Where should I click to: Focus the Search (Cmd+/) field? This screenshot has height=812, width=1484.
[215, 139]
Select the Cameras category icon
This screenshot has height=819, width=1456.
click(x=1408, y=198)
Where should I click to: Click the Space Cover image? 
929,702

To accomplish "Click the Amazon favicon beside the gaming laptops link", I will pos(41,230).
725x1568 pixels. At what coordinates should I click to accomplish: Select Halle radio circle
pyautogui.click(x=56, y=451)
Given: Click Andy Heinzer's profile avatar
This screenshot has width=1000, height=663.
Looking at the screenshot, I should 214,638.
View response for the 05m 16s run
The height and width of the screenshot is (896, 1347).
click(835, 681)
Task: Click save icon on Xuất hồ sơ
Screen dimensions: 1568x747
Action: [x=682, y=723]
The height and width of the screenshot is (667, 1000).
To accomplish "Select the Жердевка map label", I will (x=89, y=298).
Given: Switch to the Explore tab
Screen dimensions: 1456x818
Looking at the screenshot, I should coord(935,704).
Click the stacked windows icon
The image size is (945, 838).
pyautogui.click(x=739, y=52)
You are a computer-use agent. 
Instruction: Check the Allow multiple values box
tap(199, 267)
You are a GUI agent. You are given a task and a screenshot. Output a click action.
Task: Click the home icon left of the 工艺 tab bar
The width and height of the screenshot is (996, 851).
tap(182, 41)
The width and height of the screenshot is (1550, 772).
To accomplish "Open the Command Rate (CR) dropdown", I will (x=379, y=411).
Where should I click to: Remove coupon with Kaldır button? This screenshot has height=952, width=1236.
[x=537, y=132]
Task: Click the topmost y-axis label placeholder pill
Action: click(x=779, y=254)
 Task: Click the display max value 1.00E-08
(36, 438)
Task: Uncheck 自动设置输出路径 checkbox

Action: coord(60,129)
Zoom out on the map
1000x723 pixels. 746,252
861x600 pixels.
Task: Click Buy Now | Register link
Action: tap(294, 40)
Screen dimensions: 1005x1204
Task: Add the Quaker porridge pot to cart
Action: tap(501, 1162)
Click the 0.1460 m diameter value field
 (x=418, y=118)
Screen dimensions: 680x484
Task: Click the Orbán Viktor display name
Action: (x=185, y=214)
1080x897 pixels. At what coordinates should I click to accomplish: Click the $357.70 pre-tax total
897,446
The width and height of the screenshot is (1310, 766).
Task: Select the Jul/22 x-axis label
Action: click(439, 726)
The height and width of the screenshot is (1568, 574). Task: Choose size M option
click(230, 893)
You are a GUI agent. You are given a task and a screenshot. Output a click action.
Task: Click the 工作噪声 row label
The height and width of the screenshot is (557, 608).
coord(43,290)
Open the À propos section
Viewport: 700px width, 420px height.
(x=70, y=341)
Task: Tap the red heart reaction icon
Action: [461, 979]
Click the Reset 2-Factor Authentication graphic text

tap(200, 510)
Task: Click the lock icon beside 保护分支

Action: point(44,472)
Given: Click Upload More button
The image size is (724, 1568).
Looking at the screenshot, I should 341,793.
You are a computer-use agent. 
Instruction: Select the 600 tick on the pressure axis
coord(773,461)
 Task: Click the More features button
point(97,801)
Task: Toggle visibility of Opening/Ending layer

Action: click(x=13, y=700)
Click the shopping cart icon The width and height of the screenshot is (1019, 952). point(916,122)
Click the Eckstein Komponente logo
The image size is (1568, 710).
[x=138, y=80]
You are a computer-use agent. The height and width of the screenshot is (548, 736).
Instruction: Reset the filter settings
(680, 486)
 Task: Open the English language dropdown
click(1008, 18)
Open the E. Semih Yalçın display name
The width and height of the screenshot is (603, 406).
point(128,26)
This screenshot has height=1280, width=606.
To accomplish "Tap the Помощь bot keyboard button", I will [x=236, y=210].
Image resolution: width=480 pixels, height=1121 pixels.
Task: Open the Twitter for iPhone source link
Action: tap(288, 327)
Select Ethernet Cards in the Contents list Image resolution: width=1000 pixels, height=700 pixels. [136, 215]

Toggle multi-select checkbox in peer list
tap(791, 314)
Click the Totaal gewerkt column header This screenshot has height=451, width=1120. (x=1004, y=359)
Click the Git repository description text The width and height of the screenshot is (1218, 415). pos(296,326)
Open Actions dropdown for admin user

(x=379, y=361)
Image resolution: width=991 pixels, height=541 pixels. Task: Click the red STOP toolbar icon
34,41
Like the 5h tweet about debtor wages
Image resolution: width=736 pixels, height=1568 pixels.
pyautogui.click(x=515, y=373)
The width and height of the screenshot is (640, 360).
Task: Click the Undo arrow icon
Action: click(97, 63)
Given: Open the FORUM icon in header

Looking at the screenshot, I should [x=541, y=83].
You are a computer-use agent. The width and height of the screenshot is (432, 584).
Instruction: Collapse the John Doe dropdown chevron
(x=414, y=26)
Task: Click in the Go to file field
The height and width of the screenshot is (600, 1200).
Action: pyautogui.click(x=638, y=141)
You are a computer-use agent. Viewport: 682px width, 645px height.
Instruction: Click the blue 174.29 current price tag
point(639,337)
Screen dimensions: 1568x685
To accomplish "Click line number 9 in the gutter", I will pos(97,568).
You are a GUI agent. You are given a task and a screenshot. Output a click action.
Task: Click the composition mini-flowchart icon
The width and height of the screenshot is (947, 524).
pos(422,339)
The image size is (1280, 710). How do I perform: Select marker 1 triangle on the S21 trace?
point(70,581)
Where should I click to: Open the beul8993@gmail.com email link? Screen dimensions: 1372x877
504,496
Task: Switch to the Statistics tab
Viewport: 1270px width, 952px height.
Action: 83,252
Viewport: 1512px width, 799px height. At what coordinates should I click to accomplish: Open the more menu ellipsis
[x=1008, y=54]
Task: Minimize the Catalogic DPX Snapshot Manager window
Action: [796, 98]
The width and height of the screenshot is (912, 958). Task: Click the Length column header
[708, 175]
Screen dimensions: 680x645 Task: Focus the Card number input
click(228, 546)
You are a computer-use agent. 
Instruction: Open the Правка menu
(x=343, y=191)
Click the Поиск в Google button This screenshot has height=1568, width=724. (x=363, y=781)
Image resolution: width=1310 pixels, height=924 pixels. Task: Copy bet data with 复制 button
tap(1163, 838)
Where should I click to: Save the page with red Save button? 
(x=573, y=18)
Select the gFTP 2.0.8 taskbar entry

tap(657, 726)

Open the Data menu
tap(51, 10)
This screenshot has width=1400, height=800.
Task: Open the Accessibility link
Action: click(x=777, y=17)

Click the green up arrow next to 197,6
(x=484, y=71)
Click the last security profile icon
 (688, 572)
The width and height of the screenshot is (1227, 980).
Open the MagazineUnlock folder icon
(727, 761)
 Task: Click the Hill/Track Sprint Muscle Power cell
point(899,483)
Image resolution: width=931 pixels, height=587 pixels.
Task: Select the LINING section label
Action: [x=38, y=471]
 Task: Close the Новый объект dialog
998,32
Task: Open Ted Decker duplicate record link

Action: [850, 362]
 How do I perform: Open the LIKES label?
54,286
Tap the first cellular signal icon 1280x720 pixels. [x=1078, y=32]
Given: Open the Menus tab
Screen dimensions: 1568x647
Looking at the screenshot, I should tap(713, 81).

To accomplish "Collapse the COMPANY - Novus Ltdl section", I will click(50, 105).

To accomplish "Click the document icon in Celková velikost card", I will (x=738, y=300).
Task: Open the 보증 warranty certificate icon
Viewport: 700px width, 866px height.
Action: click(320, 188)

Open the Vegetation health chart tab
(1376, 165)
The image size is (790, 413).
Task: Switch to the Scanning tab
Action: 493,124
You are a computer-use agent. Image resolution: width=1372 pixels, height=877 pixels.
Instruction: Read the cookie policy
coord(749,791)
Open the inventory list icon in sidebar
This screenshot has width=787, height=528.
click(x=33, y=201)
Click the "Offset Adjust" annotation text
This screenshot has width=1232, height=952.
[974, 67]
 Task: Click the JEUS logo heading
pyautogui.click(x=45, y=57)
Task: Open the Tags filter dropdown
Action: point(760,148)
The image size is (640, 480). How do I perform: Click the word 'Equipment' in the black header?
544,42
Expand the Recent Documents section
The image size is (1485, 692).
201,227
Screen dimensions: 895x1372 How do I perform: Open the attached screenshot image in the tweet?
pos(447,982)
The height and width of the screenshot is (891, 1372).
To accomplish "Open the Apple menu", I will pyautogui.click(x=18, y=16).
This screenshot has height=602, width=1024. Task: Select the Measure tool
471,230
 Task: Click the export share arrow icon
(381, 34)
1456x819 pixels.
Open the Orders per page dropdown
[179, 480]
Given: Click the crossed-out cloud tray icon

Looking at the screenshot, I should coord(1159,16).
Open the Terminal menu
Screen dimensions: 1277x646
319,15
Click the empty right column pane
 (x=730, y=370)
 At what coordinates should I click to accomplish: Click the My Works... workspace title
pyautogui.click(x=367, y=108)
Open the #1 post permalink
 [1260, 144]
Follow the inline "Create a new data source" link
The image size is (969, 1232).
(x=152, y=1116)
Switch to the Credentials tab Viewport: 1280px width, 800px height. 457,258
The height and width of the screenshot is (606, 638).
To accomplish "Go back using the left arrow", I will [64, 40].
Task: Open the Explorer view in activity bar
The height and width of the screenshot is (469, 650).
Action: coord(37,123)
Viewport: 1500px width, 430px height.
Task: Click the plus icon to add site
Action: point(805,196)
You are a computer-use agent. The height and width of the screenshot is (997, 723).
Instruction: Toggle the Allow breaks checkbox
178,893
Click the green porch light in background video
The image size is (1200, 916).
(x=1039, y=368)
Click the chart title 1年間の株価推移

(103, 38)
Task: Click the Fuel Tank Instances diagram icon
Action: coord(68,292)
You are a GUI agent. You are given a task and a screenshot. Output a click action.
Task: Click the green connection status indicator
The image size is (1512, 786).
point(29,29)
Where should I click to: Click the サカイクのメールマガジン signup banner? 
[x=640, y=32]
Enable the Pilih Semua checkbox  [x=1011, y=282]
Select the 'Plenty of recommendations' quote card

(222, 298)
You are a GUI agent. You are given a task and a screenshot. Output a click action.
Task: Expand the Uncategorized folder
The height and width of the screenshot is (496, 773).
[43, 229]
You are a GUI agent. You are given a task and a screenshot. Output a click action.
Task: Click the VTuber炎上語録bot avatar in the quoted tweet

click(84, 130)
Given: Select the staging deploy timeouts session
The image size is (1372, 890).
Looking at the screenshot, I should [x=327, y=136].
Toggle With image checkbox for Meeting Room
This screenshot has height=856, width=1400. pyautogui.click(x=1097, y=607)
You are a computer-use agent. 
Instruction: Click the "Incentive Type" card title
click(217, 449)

- - - -

▸ Requirement
Find the line that contains "Click the chart title 1年間の株価推移". Restate it and all lines after it exactly, ending with the final line of the data.

▸ Exercise result
Click the chart title 1年間の株価推移

(103, 38)
Task: Click the Fuel Tank Instances diagram icon
Action: coord(68,292)
You are a GUI agent. You are given a task and a screenshot. Output a click action.
Task: Click the green connection status indicator
The image size is (1512, 786).
point(29,29)
Where should I click to: Click the サカイクのメールマガジン signup banner? 
[x=640, y=32]
Enable the Pilih Semua checkbox  [x=1011, y=282]
Select the 'Plenty of recommendations' quote card

(222, 298)
You are a GUI agent. You are given a task and a screenshot. Output a click action.
Task: Expand the Uncategorized folder
The height and width of the screenshot is (496, 773).
[43, 229]
You are a GUI agent. You are given a task and a screenshot. Output a click action.
Task: Click the VTuber炎上語録bot avatar in the quoted tweet

click(84, 130)
Given: Select the staging deploy timeouts session
The image size is (1372, 890).
Looking at the screenshot, I should [x=327, y=136].
Toggle With image checkbox for Meeting Room
This screenshot has height=856, width=1400. pyautogui.click(x=1097, y=607)
You are a computer-use agent. 
Instruction: Click the "Incentive Type" card title
click(217, 449)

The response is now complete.